Councils 'being offered bribes to build on green belt'

A claim that councils are being offered 'bribes' worth hundreds of millions of pounds to build homes in the green belt features in today's newspaper round-up.

Countryside campaign group the Campaign to Protect Rural England (CPRE) said that the government "has promised to pay councils a new homes bonus, typically worth £9,000, for each home they build - including in England’s 14 green belts, the protected land around cities where development is meant to be strictly limited", the Times (subscription required) reports. The newspaper says that "East Hertfordshire District Council is due to receive up to £128 million over 20 years for almost 16,000 homes on green belt land", CPRE said.

London mayor Sadiq Khan will not intervene over plans for two new skyscrapers in the City of London, the Evening Standard reports. The towers, 22 Bishopsgate and 1 Undershaft, have already been approved by the City of London Corporation.

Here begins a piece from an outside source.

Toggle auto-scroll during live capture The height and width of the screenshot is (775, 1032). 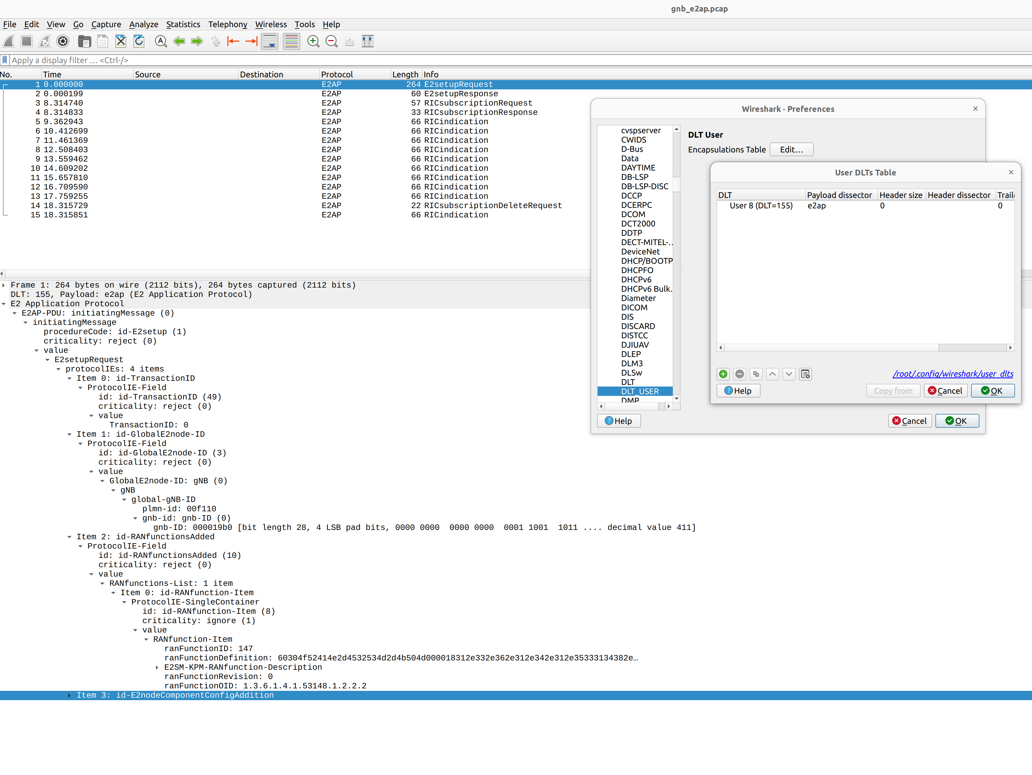[x=270, y=42]
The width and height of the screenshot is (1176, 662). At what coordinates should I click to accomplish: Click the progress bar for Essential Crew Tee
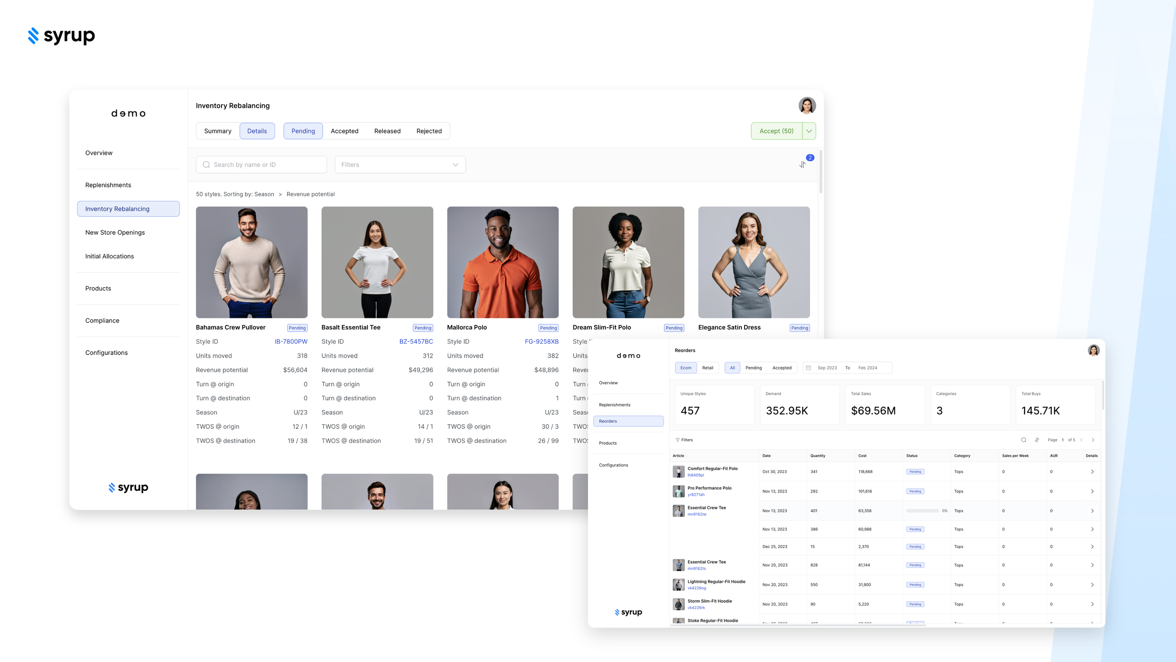(x=922, y=510)
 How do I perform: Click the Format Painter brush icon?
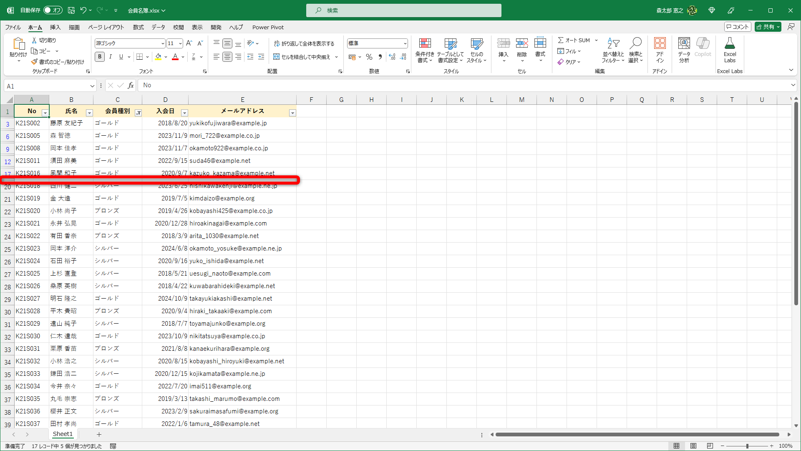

The company behind the High Speed Two (HS2) rail project "has been accused of using Orwellian propaganda tactics after it awarded a £280,000 contract to promote the high-speed rail project to children at primary schools on the proposed route", the Guardian reports. The newspaper says that HS2 Ltd "has contracted London-based Hopscotch Consulting to develop an education programme aimed at young children. Primary schools near the route have received an email from Hopscotch inviting them to ‘come aboard Zoom Rail, HS2’s Primary School Engagement Programme’".

The company "seeking to build one of Europe’s biggest goldmines in Northern Ireland has claimed that it has among the highest grades of any untapped gold in the world", the Times (subscription required) reports. The newspaper says that Dalradian Resources has been "courting the local population to win support for a planning application that will be submitted next year".

A study has shown that wind power "plays a key role in curbing greenhouse emissions from other energy sources such as coal and gas", the Guardian reports. The newspaper says that Edinburgh University researchers found that "energy from windfarms in the UK prevented almost 36 million tonnes of harmful carbon emissions in six years, equivalent to taking 2.3 million cars off the road".